No relato da viagem de trem abaixo, quanto tempo os viajantes ficam parados na estação da fronteira antes de o trem chegar?

TRECHO SELECIONADO =
────────────────
No novo vagão somos achacados pela responsável, que alega uma taxa qualquer a ser paga. Protestamos veementemente contra o descaro, ela se ofende, ameaça nos pôr na rua, ou seja, na plataforma da próxima estação ou direto nos trilhos. Cedemos novamente, humilhados, os chineses estão do nosso lado, gritam muito, incentivam; niet, não há jeito, pagamos.

Chegamos à fronteira. Todo mundo sai do trem para revista, dizem os russos. Escurece e aperta a fome, esquecemos os restos do farnel no vagão, tentamos comer algo na estação mas a barra é muito pesada, muita gente bêbada, cheiro forte de urina no ar. Depois de muita cotovelada e altercação, consigo atingir o balcão de um bar. Há pedaços de frango lamentáveis, um bolinho que escapa da mão da funcionária e quica como se fosse uma pedra no mármore da pia. Prefiro a fome. Vejo um grande panelão, pergunto o que é. A russa responde mal-humorada que é suco. Peço dois. Quando ela levanta a tampa e mergulha uma grande cuia, vejo dezenas de moscas boiando no líquido escuro, recuso, ela fica furiosa e os bêbados ao meu lado também. Afinal, quero ou não quero, ou estou a fim de sacanear a Rússia e os russos? De volta à plataforma vemos nosso vagão-restaurante passar rolando pelos trilhos, empurrado por uma locomotiva. Saio correndo e salto nos estribos, a ver se consigo algo, niet, a cantina já fechou para balanço. E pagando por fora? Bem, neste caso, podemos conversar. Conversamos e consigo um pão preto e uma cerveja alemã, vitória!!!

Longas oito horas na estação, última baixaria em terras russas. Finalmente, vem nosso trem, constatamos que não houve nenhuma revista, ninguém consegue explicar ao certo porque ficamos parados este tempo todo, os chineses protestam, indignados, nós também.

Noite cerrada, vamos entrar na China. O trem roda lento, todo mundo nas janelas, na expectativa, holofotes gigantescos abrem caminho. De repente, os chineses começam a gritar, batem nas nossas costas, estamos na China, quebrados, exaustos, mas esperançosos, daqui para a frente não pode ser pior, viramos a página russa.
────────────────
LISTAGEM FORNECIDA =
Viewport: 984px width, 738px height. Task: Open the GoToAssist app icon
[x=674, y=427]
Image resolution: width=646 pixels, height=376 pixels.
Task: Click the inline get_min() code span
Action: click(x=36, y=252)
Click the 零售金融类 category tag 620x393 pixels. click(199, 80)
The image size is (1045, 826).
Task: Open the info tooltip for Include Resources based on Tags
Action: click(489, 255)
────────────────
SOLUÇÃO = Oito horas.